酷く深い傷を負ったセトを後ろから抱きしめ支えながら沐浴させる。そのきらめく原初の水をも覆い隠す程に傷跡から流れ出ていた黄金が少しずつ薄らいできて、小さく安堵の吐息がこぼれた。
「泣くな。お前が泣くと……困る」
「ふふ、いつも泣かせてばかりのくせに」
痛みも引いてきたのか、顰められた眉が解けだしたセトはその眼をゆっくりと開いて呟くように語りだした。
「戴冠式にいなかった総ての神共を呼びつけた時、お前だけは直ぐに殺そうと思っていた」
「……でもそうしなかったね」
「怯えきったあれらと違って暢気に笑って膝をついたお前を見て、浮ついた気持ちになったおのれを殺すのに精一杯だった。……千年も放って置かれたのにな」
そう、時間の流れに疎い旧い神とはいえ、彼を独りにしたのは酷すぎた。ただ成長を見守っていたのでは足りなかった。砂漠で涙を堪え、それでも一面の砂を睨みつけ立っていた幼いセトの姿が蘇る。
「父の王宮から砂漠に捨て置かれた俺をわざわざ構いに来るのはお前ぐらいだった……妙に兄貴面をするかとと思えば母親のように子供扱いをするし、うっとおしいばかりだったが本心は、ハッ。嬉しかったんだろうな、俺は。それがぱったりと訪れなくなったから俺は見捨てられたのだ、絶対に赦すまい。そう思っていたのにな。愚かなものだ」
そう吐き捨てたセトの空虚な眼を手のひらで覆う。そんな眼を二度とさせないように、癒やすように、私以外から隠すように。

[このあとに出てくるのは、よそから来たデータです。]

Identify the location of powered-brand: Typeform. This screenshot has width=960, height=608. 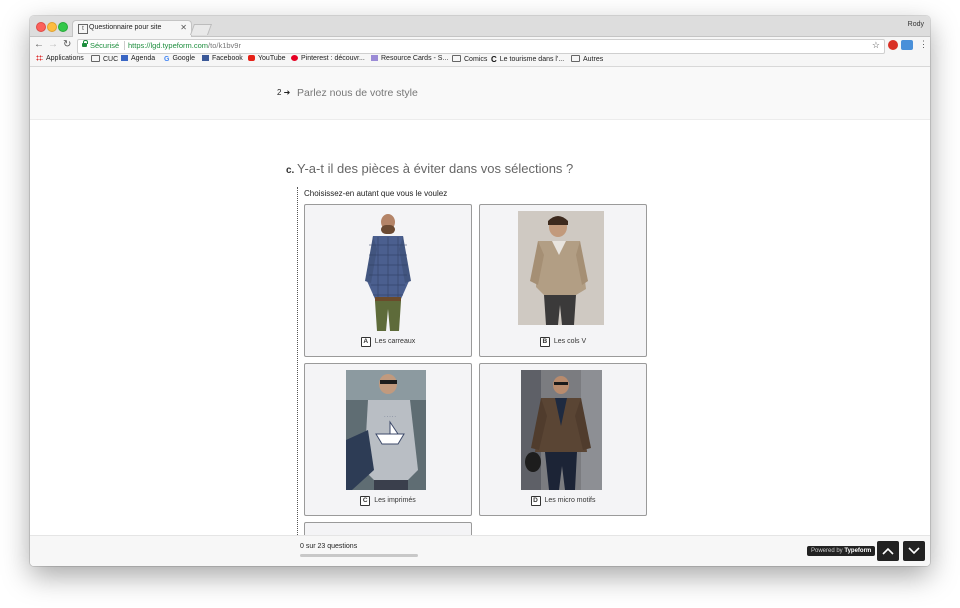
(858, 551).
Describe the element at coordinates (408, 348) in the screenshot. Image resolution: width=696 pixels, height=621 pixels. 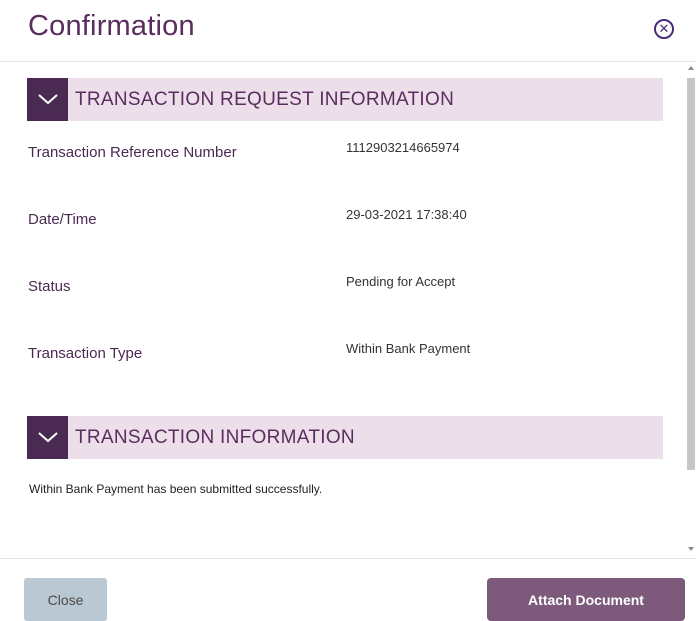
I see `transaction-type-value: Within Bank Payment` at that location.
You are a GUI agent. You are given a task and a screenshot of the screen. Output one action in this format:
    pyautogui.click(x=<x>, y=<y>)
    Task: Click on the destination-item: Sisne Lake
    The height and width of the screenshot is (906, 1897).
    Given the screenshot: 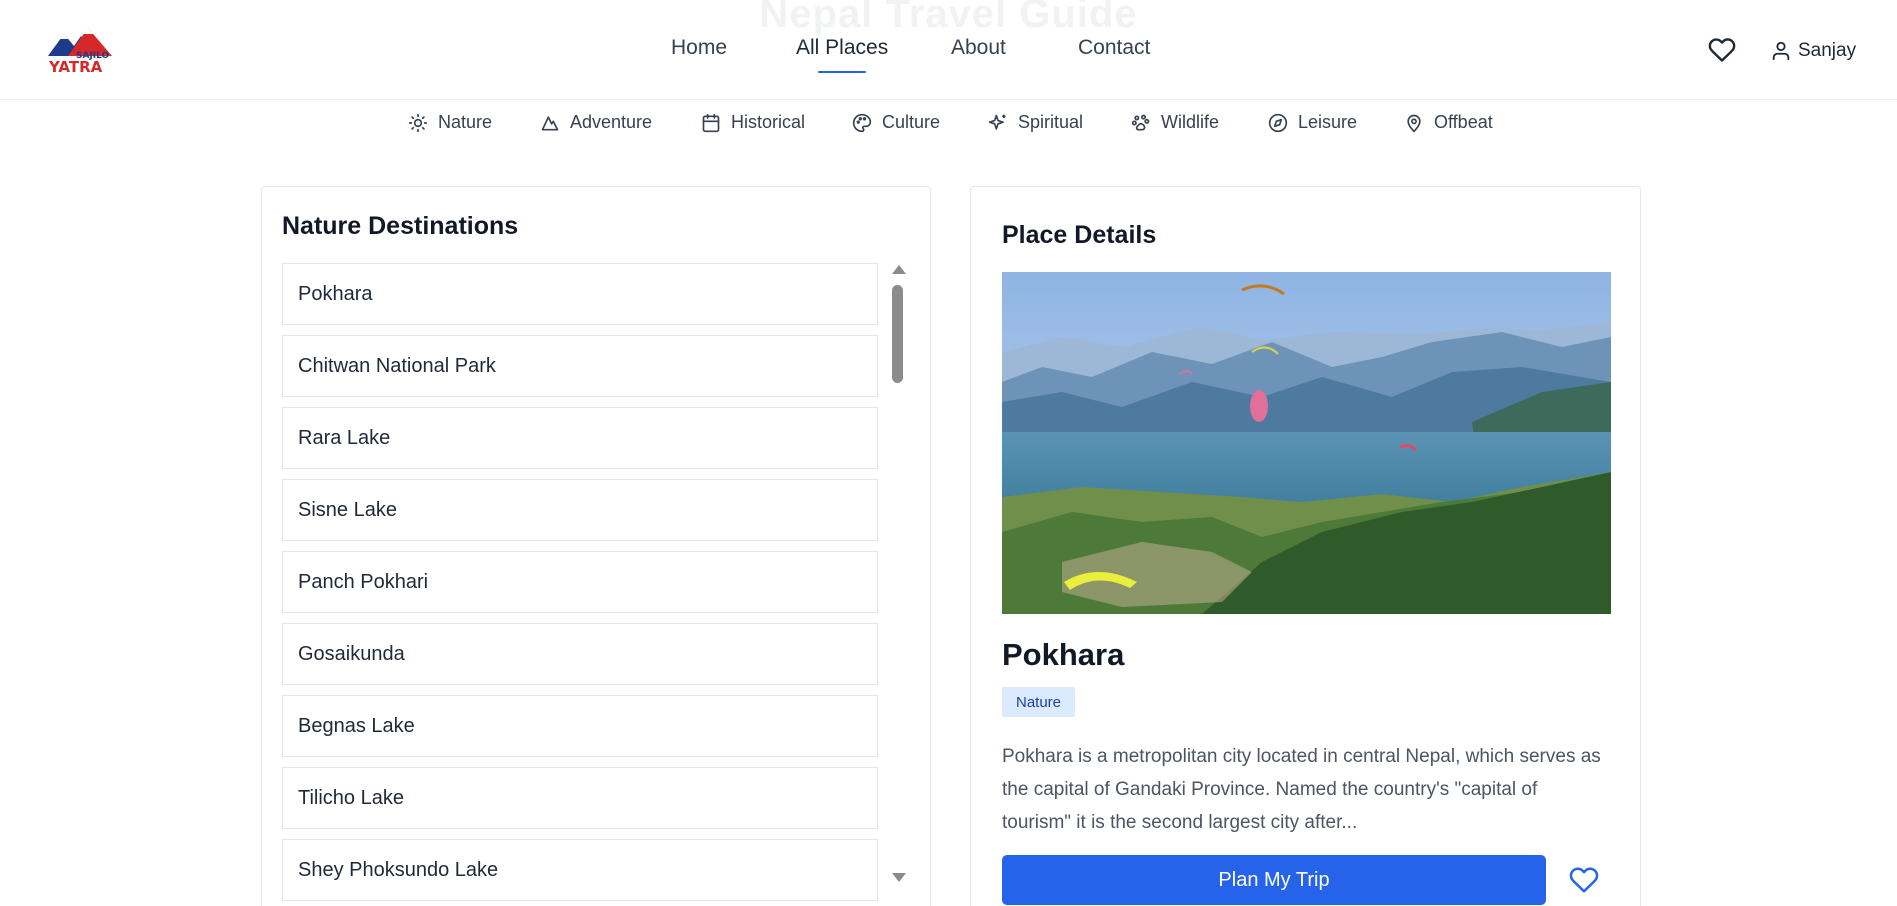 What is the action you would take?
    pyautogui.click(x=580, y=510)
    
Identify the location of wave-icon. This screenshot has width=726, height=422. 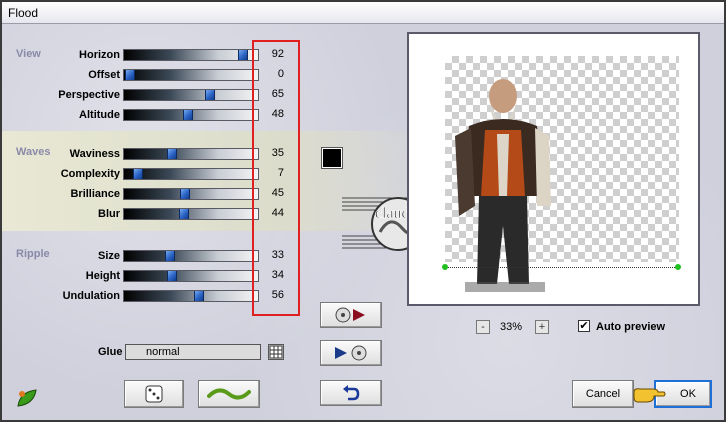
(229, 394).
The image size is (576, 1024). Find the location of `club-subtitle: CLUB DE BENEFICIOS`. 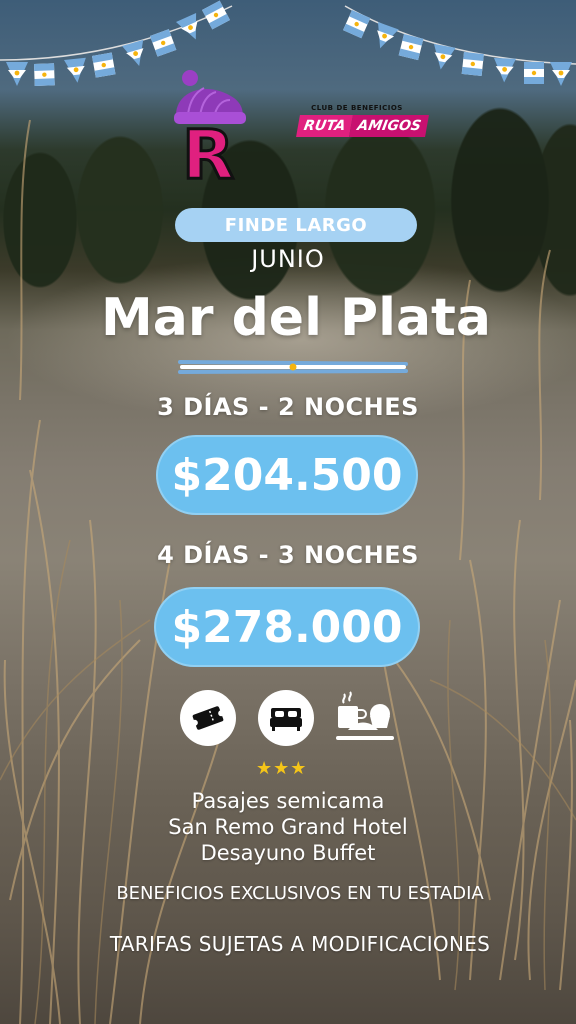

club-subtitle: CLUB DE BENEFICIOS is located at coordinates (357, 108).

「どうしてまた俺の前に姿を見せた?再び見捨てるためか。それが罰だとでもいうのか。それ程までに俺の罪は重いのか」
「……そうだよ。でも君がこれを続ける限り、私はずっと傍にいる」
これは呪いだ。この壮麗で空虚な淋しい船で、毎夜悪魔と闘い続けるという君が何より厭った過酷な運命に従う限り、何よりも欲しかったものを得られる。そう私が君にかけた小賢しい呪い。すべてを手に入れ、そして失った哀れな君を縛るもの。何より強力で古い呪い。そんなものに頼ってでも、私はもう二度と君を失わないと決めたのだ。
呪いが解けた時、そんなものに縋ってまで君の傍らに立っていたいだけという私の醜い愛を知った時、君はどうするのだろうか。
 まだ呪いは有効だ。少なくとも、明日君が目覚めるまでは。